- An administrator or user loses their security key.
- A user loses their phone and can't generate 2SV codes.
- A user doesn’t enroll in 2SV by the end of the new user enrollment period.
- A newly created user can't sign in to their account to set up 2SV.
Important: Google is enforcing 2SV for administrator accounts. For details, go to About 2SV enforcement for admins .
Prepare for account recovery
- Administrators should have a spare security key—Admins should enroll more than one security key for their admin account and store it in a safe place.
- Save backup codes ahead of time—Super administrators should generate and print backup codes for other admins in their organization, in case they’re needed in the future. Keep backup codes in a secure location.
- Generate codes for a user—If a locked-out user doesn't have backup codes, admins with the User management privilege can generate codes for them. For details, go to User account on this page.
- Set up an additional super administrator—If an admin can’t sign in to their account, a super administrator can generate backup codes for them.

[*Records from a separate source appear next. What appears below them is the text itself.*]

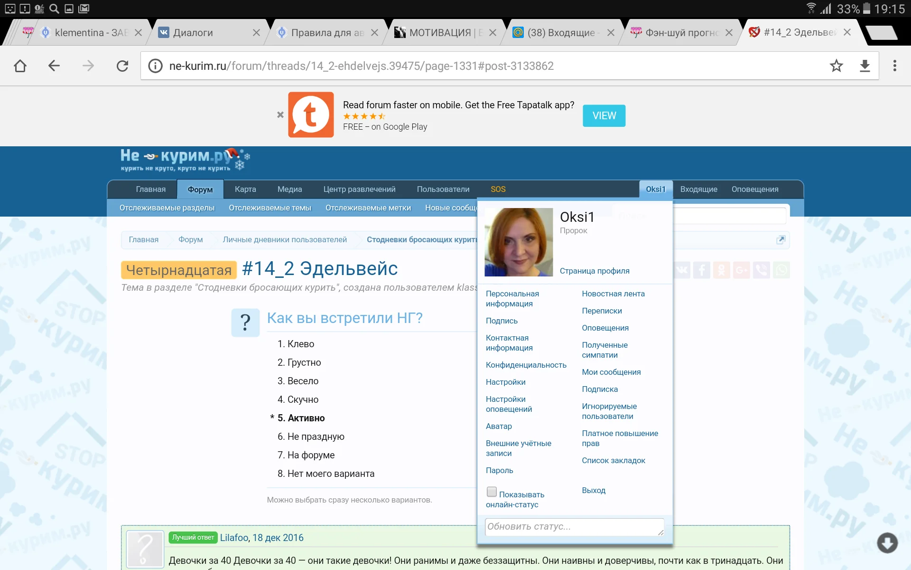Viewport: 911px width, 570px height.
Task: Open the Chrome three-dot menu
Action: 894,66
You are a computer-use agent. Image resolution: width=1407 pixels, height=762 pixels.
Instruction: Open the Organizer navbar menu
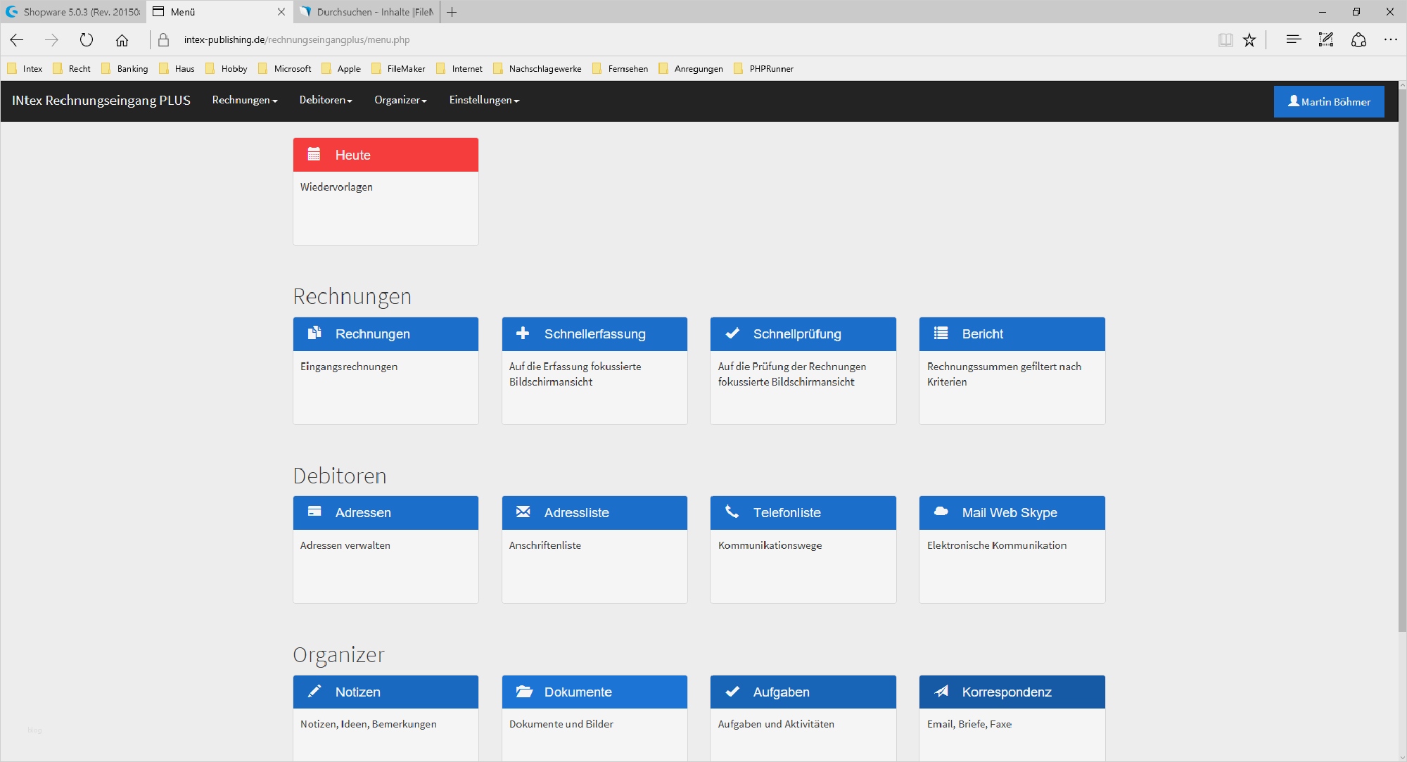[400, 101]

- If security keys are required, set up a grace period—When you set up enforcement for 2SV, set up a grace period. Users can enter an admin-generated backup code for 2SV during the grace period. If 2SV is enforced in Only security keymode, users cannot generate their own backup codes. For details, go to Deploy 2-Step Verification .
Use backup codes for account recovery
If you need to recover an account, use backup codes. Accounts are still protected by 2SV, and backup codes are easy to generate. If you move users into a configuration group or change their organizational unit and 2SV isn’t required, their accounts are no longer protected by 2SV. For more details, go to Avoid account lockouts when 2-Step Verification is enforced .

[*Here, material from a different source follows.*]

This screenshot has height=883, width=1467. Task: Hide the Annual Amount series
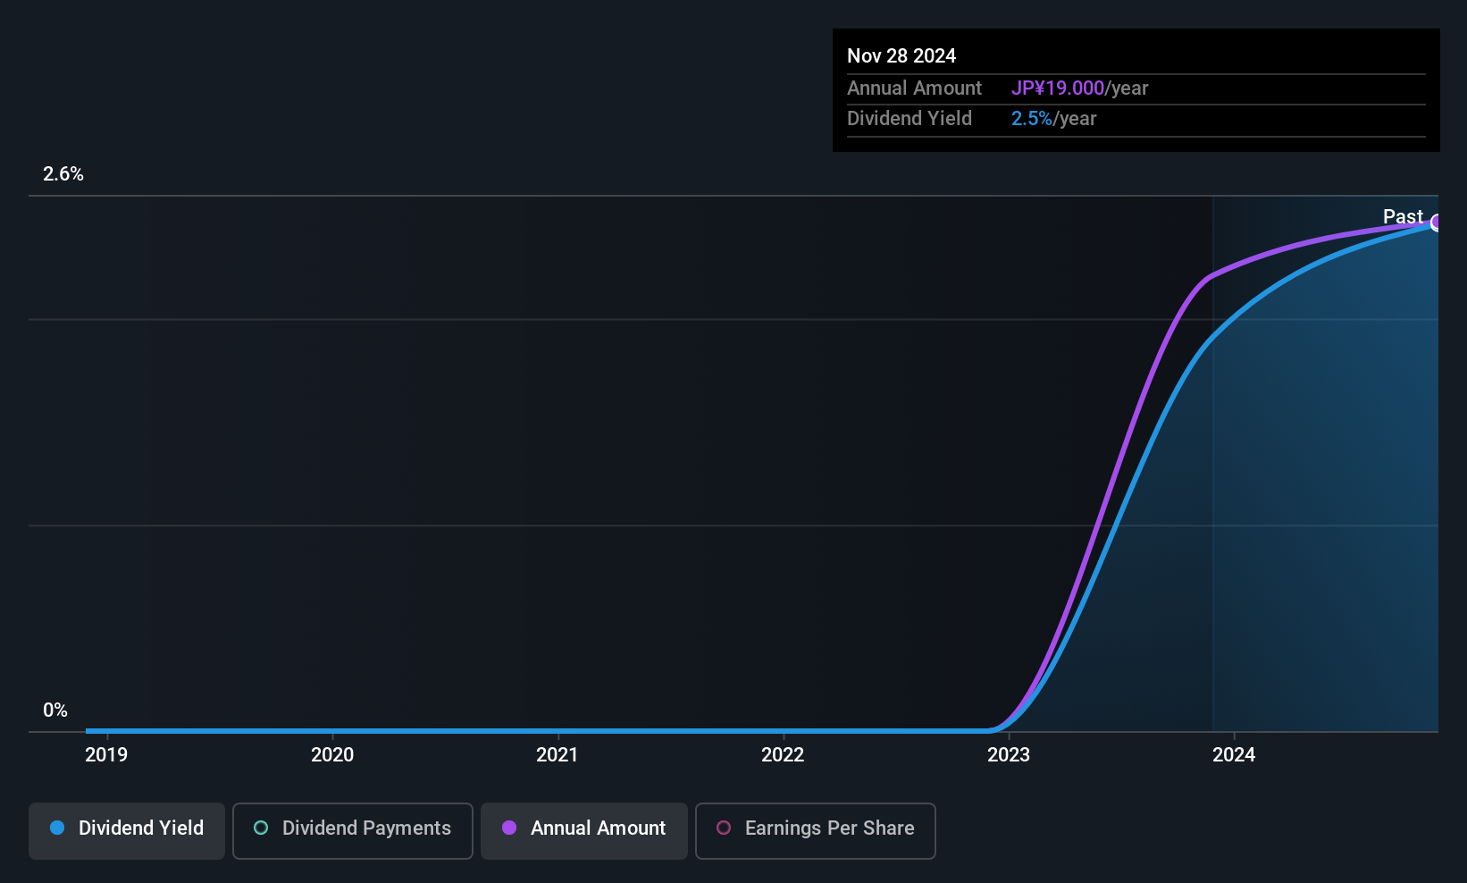[x=584, y=830]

Note: Only super administrators can generate backup codes for another admin account. To generate backup codes for a user account, an admin must have the User management privilege .
Recover an account
Watch the video
Recover an account protected by 2-Step Verification
Recover a user account
You can only access 2SV settings for a user and complete these steps if 2SV is currently enforced for your organization or the user turned on 2SV for their account.
To complete these steps, you need the appropriate User management privilege . Without the correct privilege, you won't see all the controls needed to complete these steps.
- Sign in with an administrator account to the Google Admin console.
If you aren’t using an administrator account, you can’t access the Admin console.
- Go to Menu Directory > Users .
- From the Userslist, click the username you want.
Summary information about that user is shown. If you need help, go to Find a user account . - Click Security.
- Click 2-step verification.
- Click Get Backup Verification Codes.
- Copy one of the verification codes.
- Send the backup code to the user in an IM or text message.
The user can sign in to their account using a password and the backup code.
- Ask a super administrator at your company to generate backup codes, as described in User account on this page.
- If a super administrator isn’t available, follow the instructions in Recovering administrator access to your account .
About using a secondary username for account recovery
In some cases, you can use a secondary username to recover your account. This practice is discouraged because it’s not secure. If the secondary username isn’t covered by 2SV, it can be compromised—and so can your administrator account.
If your company has 3 or more super administrators or more than 500 users, you can’t use a secondary username for account recovery (it’s disabled).